In the following sections, we derive important lessons learned about public health data sharing within the US public health system, derived from the findings from a 2021 study by CSTE and the NSSP [4,5]. The study involved several work group calls with 20-30 state and local epidemiologists in leadership or decision-making roles and 8 key informant interviews. In addition, the study cited 8 randomly selected state and local epidemiologists from the list of NSSP site administrators to provide feedback on specific policy options [5].

An increasing number of public health ethicists assert that there are ethical obligations to share public health surveillance data in certain circumstances [17-19]. For example, the World Health Organization’s (WHO) ethical guidelines expressly state [18]:

[w]ith appropriate safeguards and justification, those responsible for public health surveillance have an obligation to share data with other national and international public health agencies.

Surveillance data can be legitimately disseminated to enable public health response, improve the efficiency and effectiveness of public health activities, and inform resource allocation and other support [20].

By limiting federal access to state and local NSSP data by default, the DUAs between the CDC and the states create significant impediments to legitimate public health functions under the enumerated powers to regulate interstate commerce and to spend for the general welfare [13]. In the context of a rapidly spreading public health threat such as the COVID-19 pandemic, the burden on the federal government to seek consent from all affected jurisdictions, each of which are also burdened by local public health actions, is antithetical to the calls for increased public health data sharing from ethicists. These DUAs should be revised to eliminate data sharing barriers when there is a documented and communicated public health need and there are appropriate policy guardrails to ensure only appropriate public health uses them. Importantly, proper guardrails can also eliminate other data sharing barriers [21].

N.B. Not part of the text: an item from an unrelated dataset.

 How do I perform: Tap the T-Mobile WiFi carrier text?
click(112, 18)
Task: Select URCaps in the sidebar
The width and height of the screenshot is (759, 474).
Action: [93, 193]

The NSSP DUAs that restrict federal access to state and local syndromic surveillance data impede several legitimate federal interests and national public health objectives. The DUAs permit routine federal access only to HHS region level aggregations [5]. In order to have a national view of emerging public health threats, access to data at the state level or at a more granular level is required.

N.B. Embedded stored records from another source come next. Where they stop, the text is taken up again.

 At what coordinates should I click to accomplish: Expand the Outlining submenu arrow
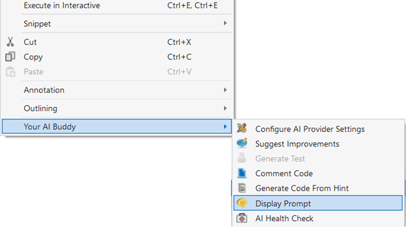225,109
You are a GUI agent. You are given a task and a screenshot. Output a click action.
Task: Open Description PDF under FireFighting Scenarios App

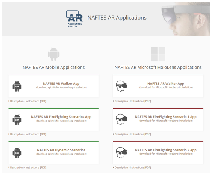coord(27,134)
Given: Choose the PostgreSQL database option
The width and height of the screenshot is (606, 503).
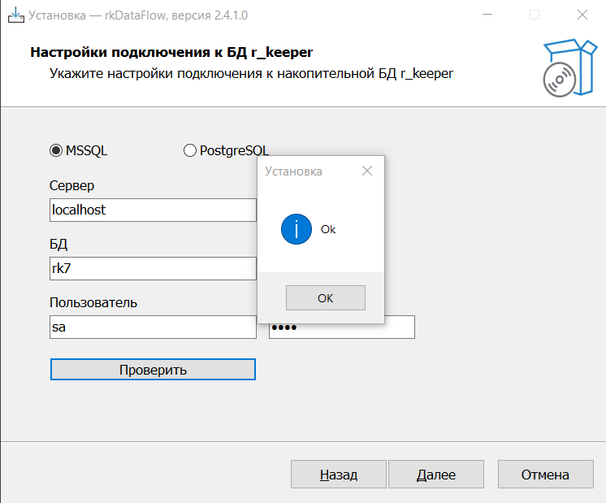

A national view of public health threats is essential for the federal government to fulfill its legitimate governmental role in national public health responses [5]. The federal government plays a critical role in providing support and allocating resources to state and local jurisdictions. However, allocating these resources equitably in response to national public health events requires broad situational awareness of the burdens faced by all jurisdictions. This type of assessment cannot occur when the federal government lacks the data at the required level of granularity. This proved to be one of the major challenges during the COVID-19 pandemic [22].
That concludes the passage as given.